Seit 25 Jahren herrscht König Mohammed VI. über Marokko

Vom Hoffnungsträger zum Protz-Despoten

Mehr Freiheit und soziale Gerechtigkeit - versprochen hatte Mohammed VI. den Marokkanern bei seiner Thronbesteigung viel. Gehalten hat er wenig und frönt stattdessem obszönem Luxus. Majestätsbeleidigungen führen schnell ins Gefängnis.

Papst Franziskus und König Mohammed VI. / © Paul Haring (KNA)
Papst Franziskus und König Mohammed VI. / © Paul Haring ( KNA )

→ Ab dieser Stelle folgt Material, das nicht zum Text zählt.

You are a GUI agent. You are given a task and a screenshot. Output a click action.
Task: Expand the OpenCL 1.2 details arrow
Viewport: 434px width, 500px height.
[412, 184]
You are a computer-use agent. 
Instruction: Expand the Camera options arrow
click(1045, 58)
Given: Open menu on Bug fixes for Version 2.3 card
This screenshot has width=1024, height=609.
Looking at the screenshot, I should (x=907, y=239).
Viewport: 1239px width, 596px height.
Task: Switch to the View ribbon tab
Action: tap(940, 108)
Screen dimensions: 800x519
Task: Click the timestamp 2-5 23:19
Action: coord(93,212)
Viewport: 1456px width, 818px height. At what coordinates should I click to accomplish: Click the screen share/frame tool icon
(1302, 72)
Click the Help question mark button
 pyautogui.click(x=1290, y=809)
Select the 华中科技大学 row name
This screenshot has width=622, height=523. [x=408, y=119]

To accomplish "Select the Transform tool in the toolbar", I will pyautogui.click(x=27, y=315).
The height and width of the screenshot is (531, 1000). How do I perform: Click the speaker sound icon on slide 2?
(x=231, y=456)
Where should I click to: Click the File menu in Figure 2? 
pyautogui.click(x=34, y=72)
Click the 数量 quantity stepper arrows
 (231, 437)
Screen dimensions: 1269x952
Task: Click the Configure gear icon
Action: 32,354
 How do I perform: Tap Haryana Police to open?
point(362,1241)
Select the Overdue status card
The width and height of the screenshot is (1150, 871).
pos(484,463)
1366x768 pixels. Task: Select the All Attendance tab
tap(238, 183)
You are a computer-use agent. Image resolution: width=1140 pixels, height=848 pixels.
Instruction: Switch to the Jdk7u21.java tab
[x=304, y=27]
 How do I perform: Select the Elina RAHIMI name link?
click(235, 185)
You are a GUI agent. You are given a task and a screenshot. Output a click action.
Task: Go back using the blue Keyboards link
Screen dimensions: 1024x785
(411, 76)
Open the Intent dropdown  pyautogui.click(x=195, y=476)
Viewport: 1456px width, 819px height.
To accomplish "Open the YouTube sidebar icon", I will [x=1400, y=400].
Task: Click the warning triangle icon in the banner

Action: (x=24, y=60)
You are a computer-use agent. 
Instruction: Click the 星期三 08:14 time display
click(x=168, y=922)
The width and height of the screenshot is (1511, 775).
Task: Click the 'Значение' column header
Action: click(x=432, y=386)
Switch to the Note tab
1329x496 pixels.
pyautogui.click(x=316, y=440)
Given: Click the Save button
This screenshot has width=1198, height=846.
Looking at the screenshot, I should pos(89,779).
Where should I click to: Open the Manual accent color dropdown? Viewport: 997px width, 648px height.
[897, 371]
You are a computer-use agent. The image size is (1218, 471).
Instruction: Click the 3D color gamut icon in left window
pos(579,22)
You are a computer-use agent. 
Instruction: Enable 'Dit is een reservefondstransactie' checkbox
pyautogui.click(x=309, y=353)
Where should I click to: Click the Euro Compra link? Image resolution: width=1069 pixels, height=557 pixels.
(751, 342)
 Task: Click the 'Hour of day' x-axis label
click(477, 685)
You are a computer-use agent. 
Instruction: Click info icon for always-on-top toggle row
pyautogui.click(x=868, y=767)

"Wo bleibt der König?", fragten sich viele, als Marokko im vergangenen September von einem schweren Erdbeben erschüttert wurde. Fast 3.000 Menschen kamen ums Leben, Zigtausende waren obdachlos. Mohammed VI. weilte zum Zeitpunkt der Katastrophe in Paris, um seine Autoimmunkrankheit Sarkoidose behandeln zu lassen.

Dort besitzt er im Schatten des Eiffelturms ein Stadtpalais, Wert 80 Millionen Euro. Zwar eilte er bald zurück, besuchte das betroffene Gebiet um Marrakesch aber erst fünf Tage später - und lehnte wegen außenpolitischer Befindlichkeiten die Hilfe vieler Staaten ab.

Auf diesem vom Königspalast veröffentlichten Foto besucht König Mohammed VI. (M) von Marokko die Opfer nach dem Erdbeben im Universitätskrankenhaus "Mohammed VI"  / © Moroccan Royal Palace
Auf diesem vom Königspalast veröffentlichten Foto besucht König Mohammed VI. (M) von Marokko die Opfer nach dem Erdbeben im Universitätskrankenhaus "Mohammed VI" / © Moroccan Royal Palace

Die Episode wirkt bezeichnend für den Herrscher, der vor 25 Jahren seinem verstorbenen Vater Hassan II. auf den marokkanischen Thron folgte und sich über weite Strecken im Ausland aufhält. Gestartet war Mohammed VI. damals nicht als "König wider Willen", wie ihn die französische Presse zuweilen nennt, sondern als "König Wagemut" und Hoffnungsträger.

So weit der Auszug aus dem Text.